• [Your instructions]
Each line shown below should be copied exactly.
[Opening Records for processing section]
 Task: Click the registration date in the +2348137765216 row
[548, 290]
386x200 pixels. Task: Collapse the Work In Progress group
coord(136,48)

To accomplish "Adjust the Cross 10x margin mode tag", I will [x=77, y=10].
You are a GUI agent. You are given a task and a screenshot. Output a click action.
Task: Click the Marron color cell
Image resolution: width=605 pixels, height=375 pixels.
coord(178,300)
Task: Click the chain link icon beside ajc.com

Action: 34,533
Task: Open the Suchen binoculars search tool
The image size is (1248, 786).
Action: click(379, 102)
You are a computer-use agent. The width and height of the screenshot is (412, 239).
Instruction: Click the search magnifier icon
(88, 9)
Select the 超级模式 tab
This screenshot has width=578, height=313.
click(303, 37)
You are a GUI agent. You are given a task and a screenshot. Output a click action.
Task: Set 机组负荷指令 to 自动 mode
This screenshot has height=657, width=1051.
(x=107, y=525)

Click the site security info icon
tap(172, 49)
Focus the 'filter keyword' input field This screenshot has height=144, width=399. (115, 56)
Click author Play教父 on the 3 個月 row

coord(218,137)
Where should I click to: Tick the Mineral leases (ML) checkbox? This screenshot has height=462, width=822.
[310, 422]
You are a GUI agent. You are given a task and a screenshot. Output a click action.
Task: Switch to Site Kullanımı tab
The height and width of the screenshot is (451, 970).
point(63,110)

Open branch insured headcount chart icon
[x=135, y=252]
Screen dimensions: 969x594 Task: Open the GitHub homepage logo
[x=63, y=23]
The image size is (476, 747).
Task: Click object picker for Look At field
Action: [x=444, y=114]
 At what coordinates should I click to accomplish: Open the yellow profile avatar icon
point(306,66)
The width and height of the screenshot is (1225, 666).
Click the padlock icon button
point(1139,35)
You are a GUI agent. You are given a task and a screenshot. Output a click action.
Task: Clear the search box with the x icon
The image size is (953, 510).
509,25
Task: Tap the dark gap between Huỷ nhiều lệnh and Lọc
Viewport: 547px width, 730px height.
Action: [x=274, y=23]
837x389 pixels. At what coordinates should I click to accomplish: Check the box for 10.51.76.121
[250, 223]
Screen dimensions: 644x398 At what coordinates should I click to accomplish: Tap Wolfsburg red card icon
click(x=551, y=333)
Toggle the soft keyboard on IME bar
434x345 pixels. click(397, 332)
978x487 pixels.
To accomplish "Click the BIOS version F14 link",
[Closing Records for processing section]
• [Problem solution]
 Task: Click the registration date in the +2348137765216 row
[548, 290]
386x200 pixels. Task: Collapse the Work In Progress group
coord(136,48)

To accomplish "Adjust the Cross 10x margin mode tag", I will [x=77, y=10].
You are a GUI agent. You are given a task and a screenshot. Output a click action.
Task: Click the Marron color cell
Image resolution: width=605 pixels, height=375 pixels.
coord(178,300)
Task: Click the chain link icon beside ajc.com

Action: 34,533
Task: Open the Suchen binoculars search tool
The image size is (1248, 786).
Action: click(379, 102)
You are a computer-use agent. The width and height of the screenshot is (412, 239).
Instruction: Click the search magnifier icon
(88, 9)
Select the 超级模式 tab
This screenshot has width=578, height=313.
click(303, 37)
You are a GUI agent. You are given a task and a screenshot. Output a click action.
Task: Set 机组负荷指令 to 自动 mode
This screenshot has height=657, width=1051.
(x=107, y=525)

Click the site security info icon
tap(172, 49)
Focus the 'filter keyword' input field This screenshot has height=144, width=399. (115, 56)
Click author Play教父 on the 3 個月 row

coord(218,137)
Where should I click to: Tick the Mineral leases (ML) checkbox? This screenshot has height=462, width=822.
[310, 422]
You are a GUI agent. You are given a task and a screenshot. Output a click action.
Task: Switch to Site Kullanımı tab
The height and width of the screenshot is (451, 970).
point(63,110)

Open branch insured headcount chart icon
[x=135, y=252]
Screen dimensions: 969x594 Task: Open the GitHub homepage logo
[x=63, y=23]
The image size is (476, 747).
Task: Click object picker for Look At field
Action: [x=444, y=114]
 At what coordinates should I click to accomplish: Open the yellow profile avatar icon
point(306,66)
The width and height of the screenshot is (1225, 666).
Click the padlock icon button
point(1139,35)
You are a GUI agent. You are given a task and a screenshot. Output a click action.
Task: Clear the search box with the x icon
The image size is (953, 510).
509,25
Task: Tap the dark gap between Huỷ nhiều lệnh and Lọc
Viewport: 547px width, 730px height.
Action: [x=274, y=23]
837x389 pixels. At what coordinates should I click to accomplish: Check the box for 10.51.76.121
[250, 223]
Screen dimensions: 644x398 At what coordinates should I click to accomplish: Tap Wolfsburg red card icon
click(x=551, y=333)
Toggle the soft keyboard on IME bar
434x345 pixels. click(397, 332)
978x487 pixels.
To accomplish "Click the BIOS version F14 link",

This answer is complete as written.